I can sense the end is near. Like the smell of ripe grapes on Tuscan vines. You are sure you can smell it in the air. My heart knows it. I suddenly know how far I’ve come, all those towns ago. All those village churches and all those steps I’ve made on paths. What’s flowed through me. I’ve walked enough to notice how the food changes across miles yet the men of the village still sit together and commune. The weather has begun to shift. I’ve strengthened this body and mind, and gathered my gifts to take home and grow my life bigger. I know a friend’s love. The love between my parents that makes me melt. The love in me. The richness of this very moment. Everything has changed in a month, and nothing has. My Dad is in his final stage of recovery. It’s a happy ending. We are taking Italy home with us.
When we reached the Monastero Regina Pacis this afternoon it brought back the memory of arriving at an Aosta Ostello with my Mom and Dad, two days into joyous walking together, with no inkling my Dad would be in hospital that night.
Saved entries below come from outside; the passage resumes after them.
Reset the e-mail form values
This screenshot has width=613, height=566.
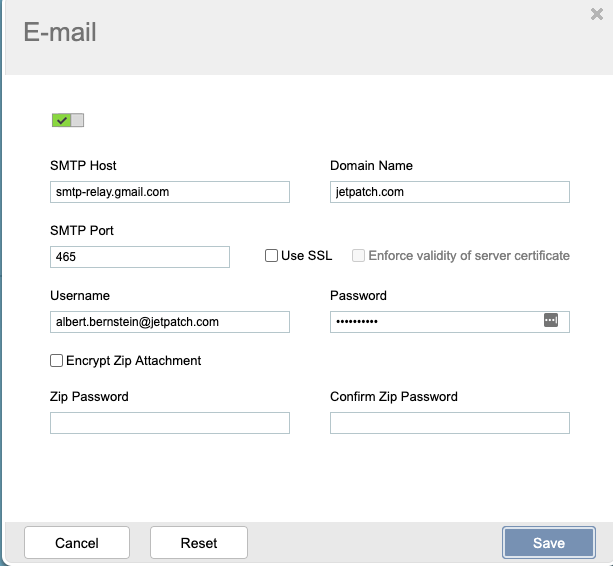click(199, 543)
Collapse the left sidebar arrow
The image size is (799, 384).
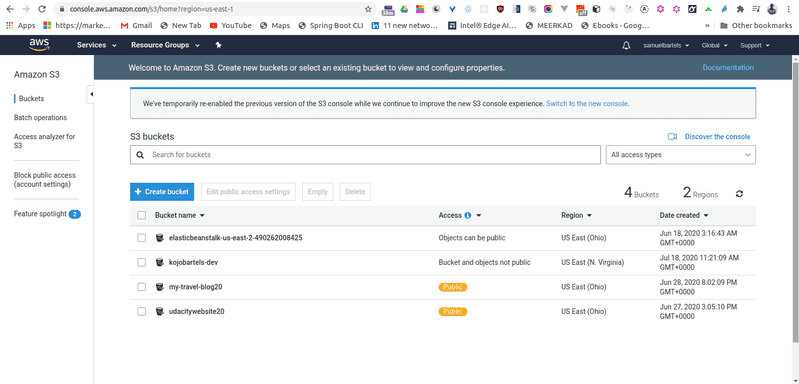pyautogui.click(x=91, y=94)
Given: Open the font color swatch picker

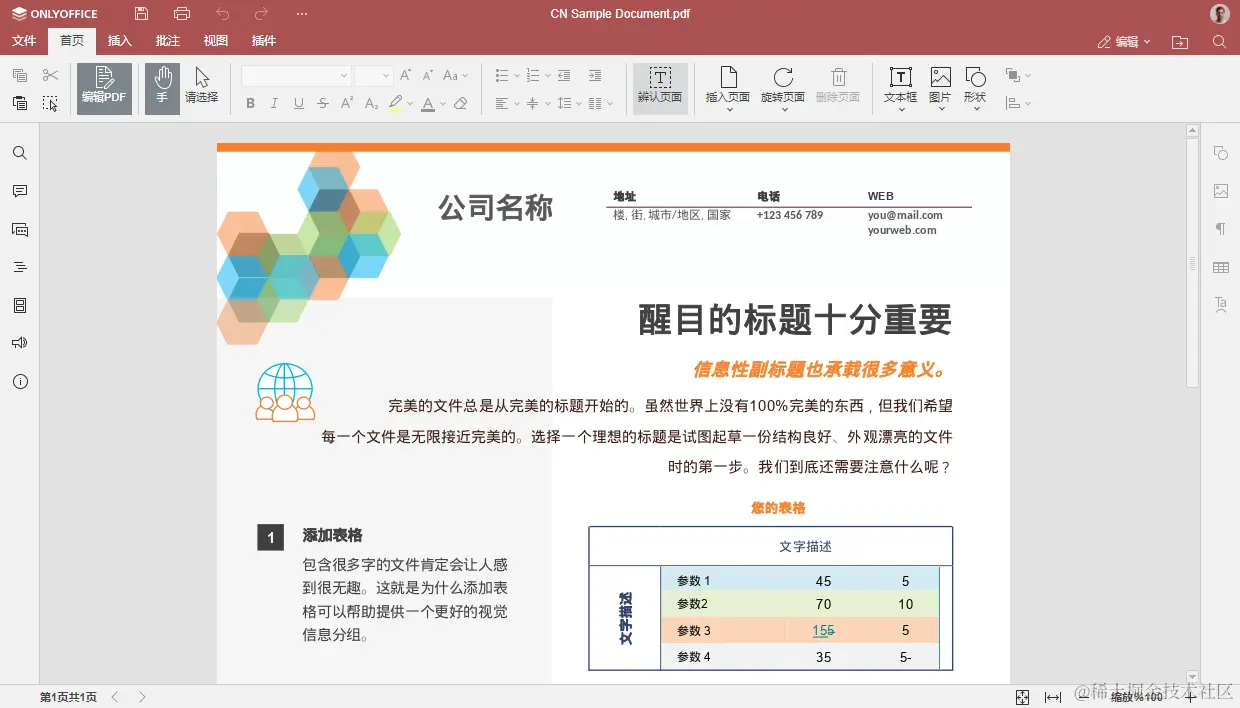Looking at the screenshot, I should click(429, 103).
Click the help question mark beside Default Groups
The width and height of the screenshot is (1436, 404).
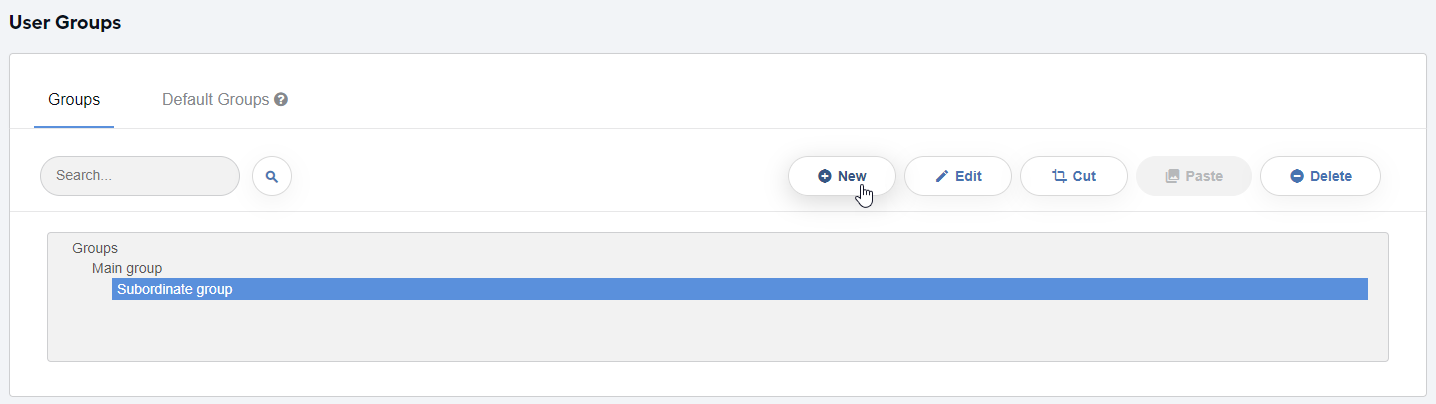point(281,100)
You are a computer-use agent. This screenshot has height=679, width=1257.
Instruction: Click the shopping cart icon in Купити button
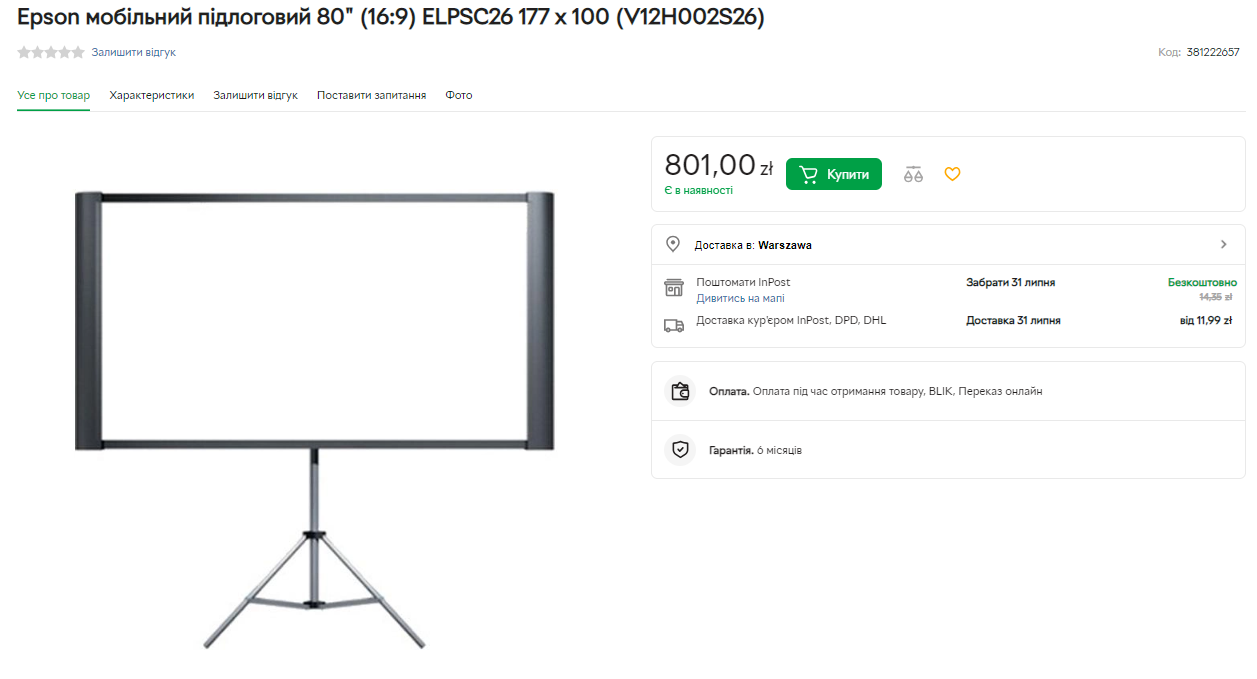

When I told Sylvie where my thoughts had gone we both cried spontaneously up to the monastery door. A nun opened and gazed at us.
18km later we are here with six pilgrims. The nuns cooked a lovely dinner for us tonight. Life is good and holy. But I have a confession to make. Tomorrow we are skipping a day of walking and catching a bus past the next leg, to start in Sutri. You see, Sylvie and I have decided we would like an extra day in Rome. We have come a long way to be here not to linger longer and enjoy the sights of incredible Rome. So that’s it, no more rules. Life is too short. Saturday we sashay into Rome, just how we’d like to. Exuberantly. Our way.